- _Saved data entries_:
· · · ·

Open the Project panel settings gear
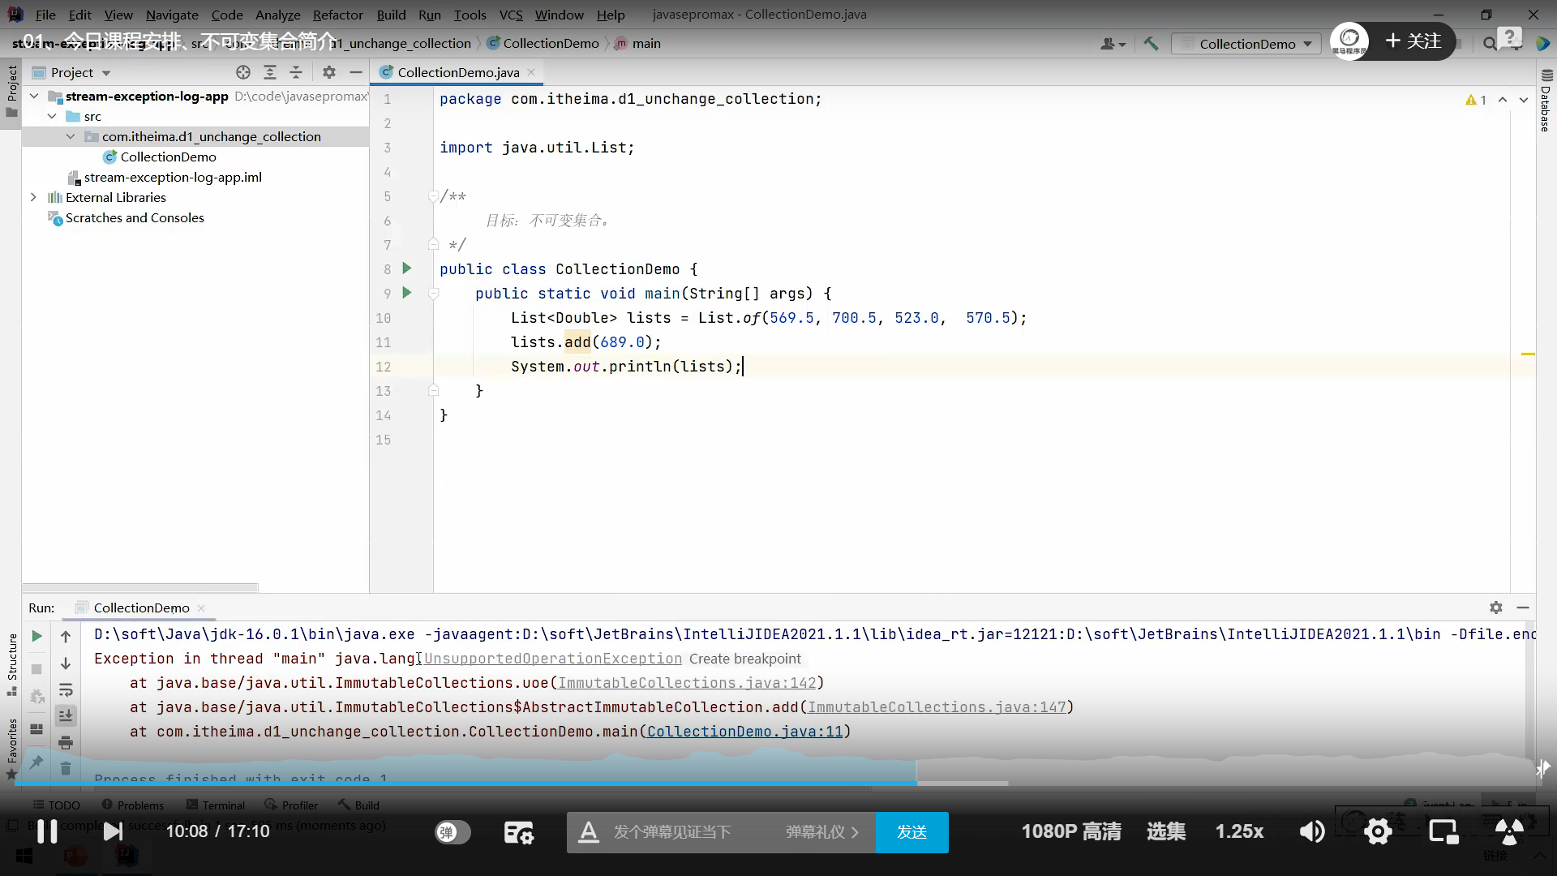Viewport: 1557px width, 876px height. point(328,72)
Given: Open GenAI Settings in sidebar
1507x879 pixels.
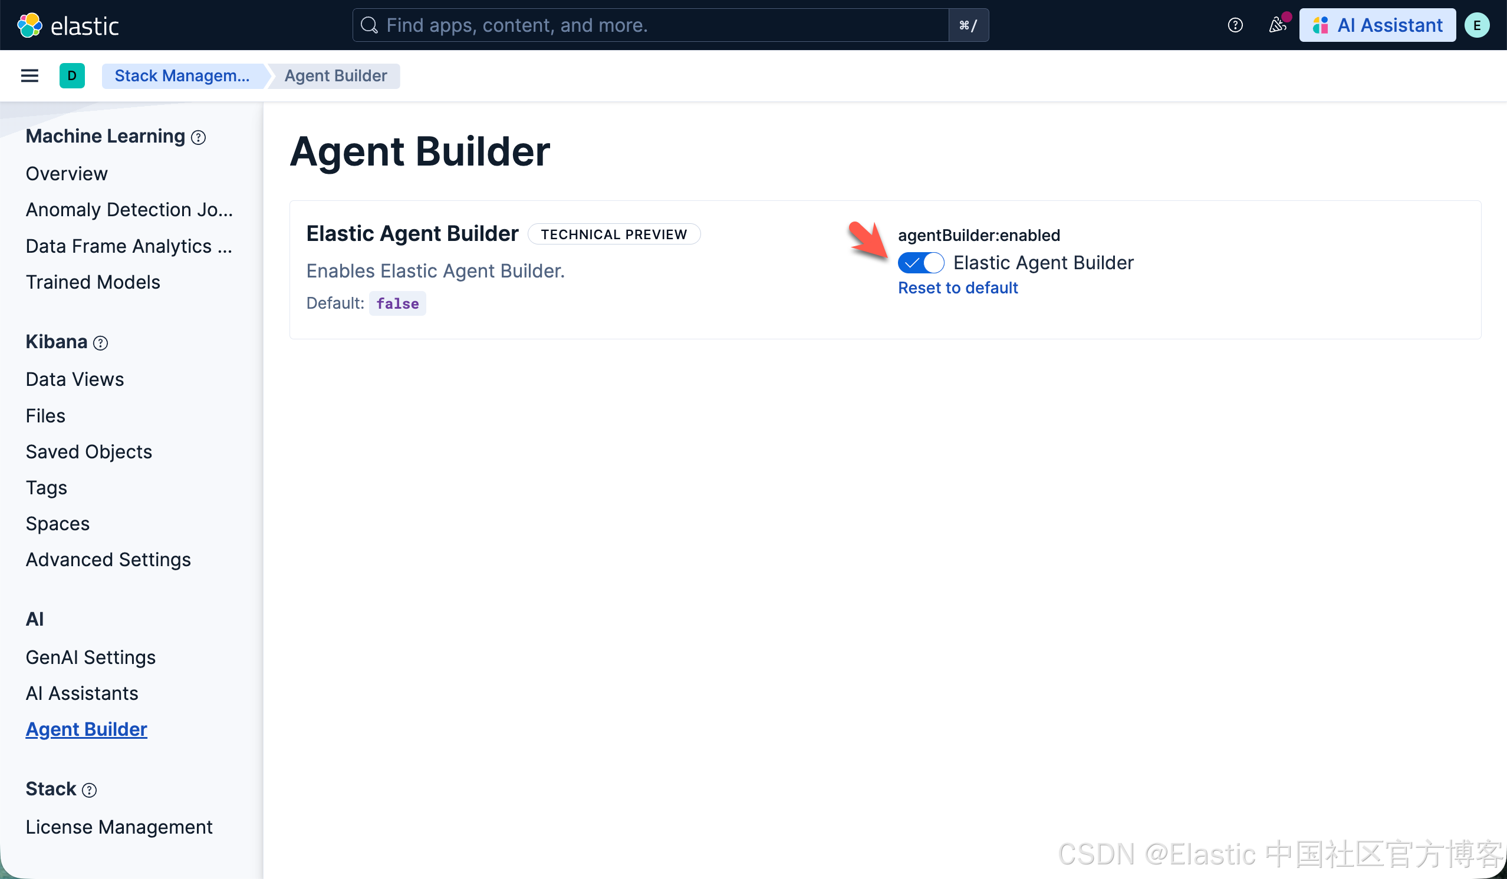Looking at the screenshot, I should point(90,657).
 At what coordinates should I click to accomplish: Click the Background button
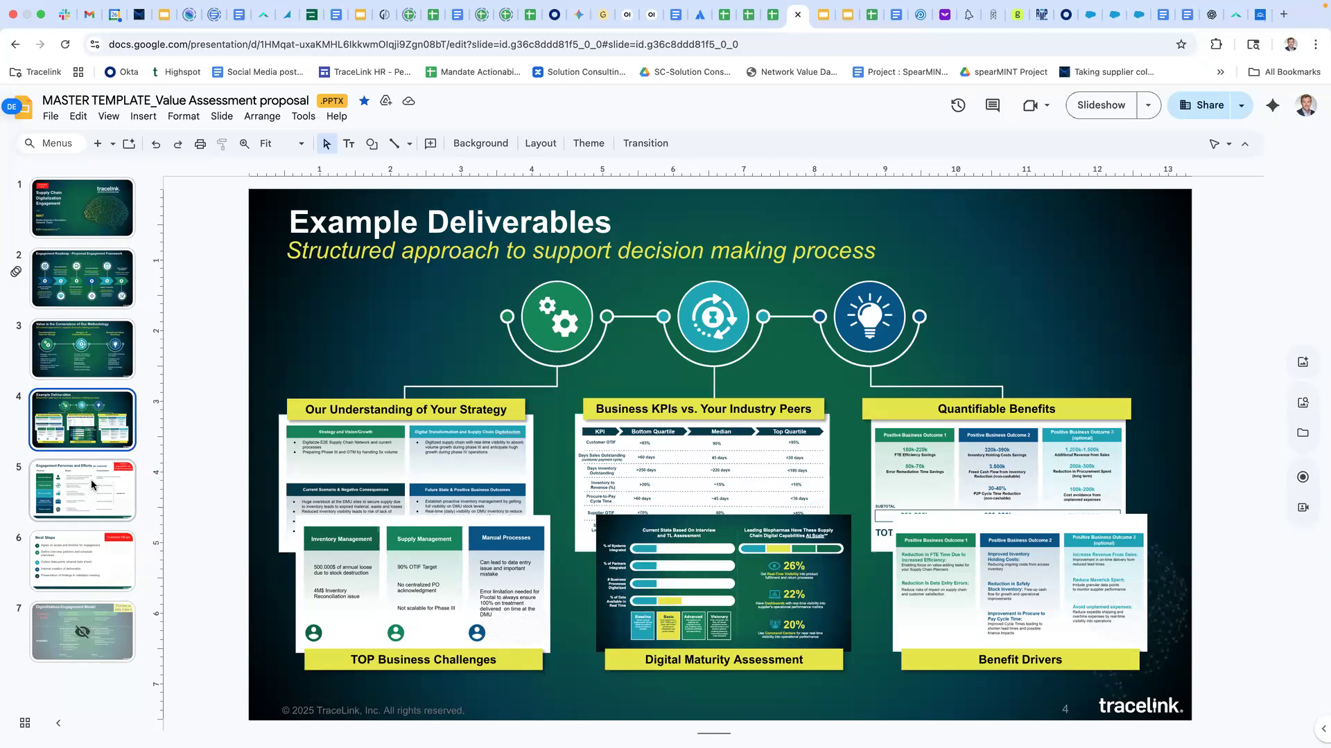pos(480,143)
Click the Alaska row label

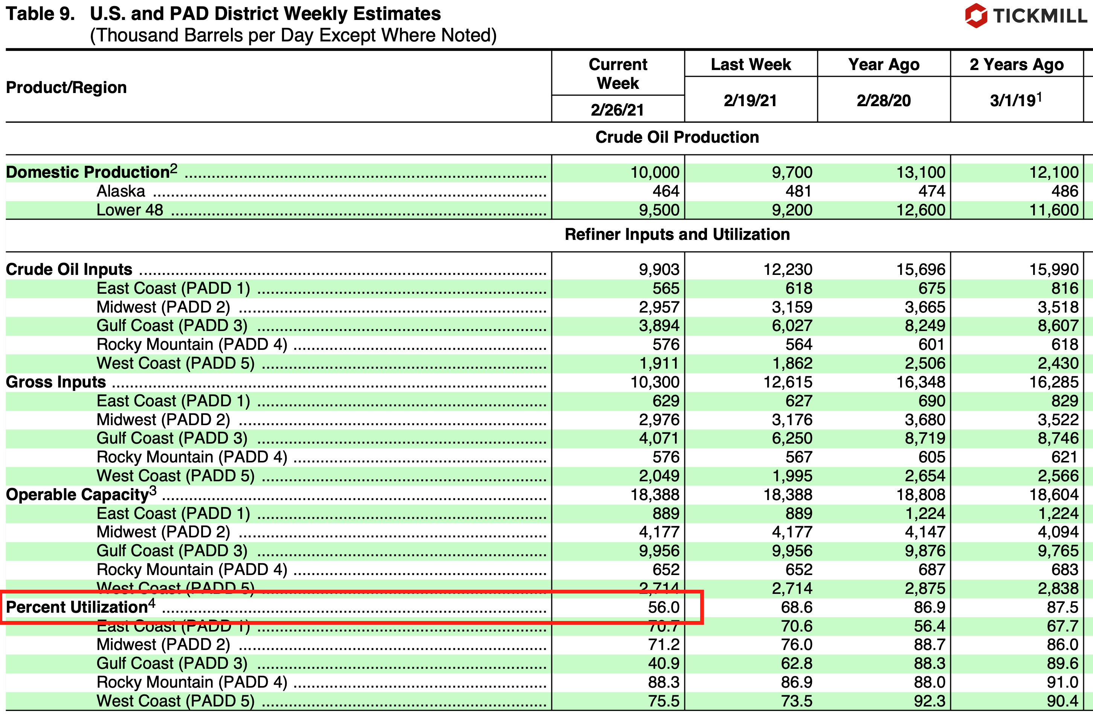tap(120, 191)
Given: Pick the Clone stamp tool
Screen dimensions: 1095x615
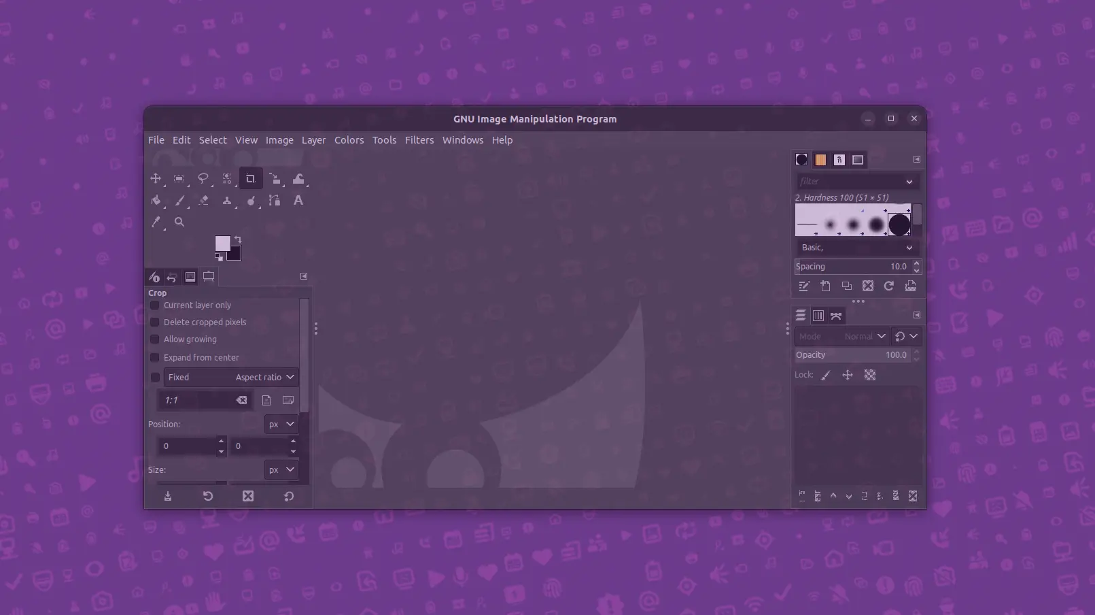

· · · ·

- _Activity_:
Copy out, with no pictures, the lines from the one containing "Click the Alaska row label" through the last line of the data above, both ends included and each word unchanged.

- _Worked solution_:
Click the Alaska row label

tap(120, 191)
Given: Pick the Clone stamp tool
Screen dimensions: 1095x615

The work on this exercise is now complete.